Rendida la capital el 17 de enero [de 1881] a las fuerzas chilenas, tras­currió más de un mes respetando el invasor los establecimientos de instrucción. Nadie podía recelar, sin inferir gratuito agravio al gobierno de Chile, gobierno que decanta civilización y cultura, que para él serían considerados como botín de guerra los útiles de la Universidad, el gabinete anatómico de la Escuela de Medicina, los instrumentos de las Escuelas de Artes y de Minas, los códices del Archivo Nacional, ni los objetos pertenecientes a otras instituciones de carácter puramen­te científico, literario o artístico.

El 26 de febrero [de 1881] se me exigió la entrega de las llaves de la Bi­blioteca, dándose principio al más escandaloso y arbitrario despojo. Los libros son llevados en carretas, y entiendo que se les embarca con destino a Santiago. La Biblioteca, para decirlo todo, ha sido en­trada a saco, como si los libros representaran material de guerra.
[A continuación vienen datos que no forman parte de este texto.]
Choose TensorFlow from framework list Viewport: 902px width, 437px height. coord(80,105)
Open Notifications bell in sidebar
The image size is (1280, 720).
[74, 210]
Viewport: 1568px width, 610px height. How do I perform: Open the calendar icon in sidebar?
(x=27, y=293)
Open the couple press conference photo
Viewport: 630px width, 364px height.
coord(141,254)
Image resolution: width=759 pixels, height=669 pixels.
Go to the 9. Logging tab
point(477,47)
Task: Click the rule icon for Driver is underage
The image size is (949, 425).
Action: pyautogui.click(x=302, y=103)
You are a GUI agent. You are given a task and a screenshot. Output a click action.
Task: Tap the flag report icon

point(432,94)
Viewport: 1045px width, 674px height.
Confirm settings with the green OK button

Al dirigirme a V. E. hágolo para que ante su ilustrado gobierno, ante América y ante la humanidad entera, conste la protesta que, en nombre de la civilización, de la moral y del derecho, formulo.

Con sentimientos de alta consideración y respeto tengo el honor de ofrecerme de V. E. muy atento seguro servidor.

Manuel de Odriozola

(Palma 1979, 30-31)

Obras citadas

Palma, Ricardo. 1908. Memoria que presenta el Director de la nueva Biblioteca Nacional en la que compendia 25 años de labor. En “Memoria presentada por el Ministro de Justicia, Instrucción y Culto, Dr. D. Carlos A. Washburn al Congreso Ordinario de 1908”. Tomo II (Instrucción). Lima: Imprenta Torres Aguirre.

Palma, Ricardo. 1979. Cartas a Piérola sobre la ocupación chilena de Lima. Introducción y Notas de Rubén Vargas Ugarte, S. J. Lima: Editorial Milla Batres.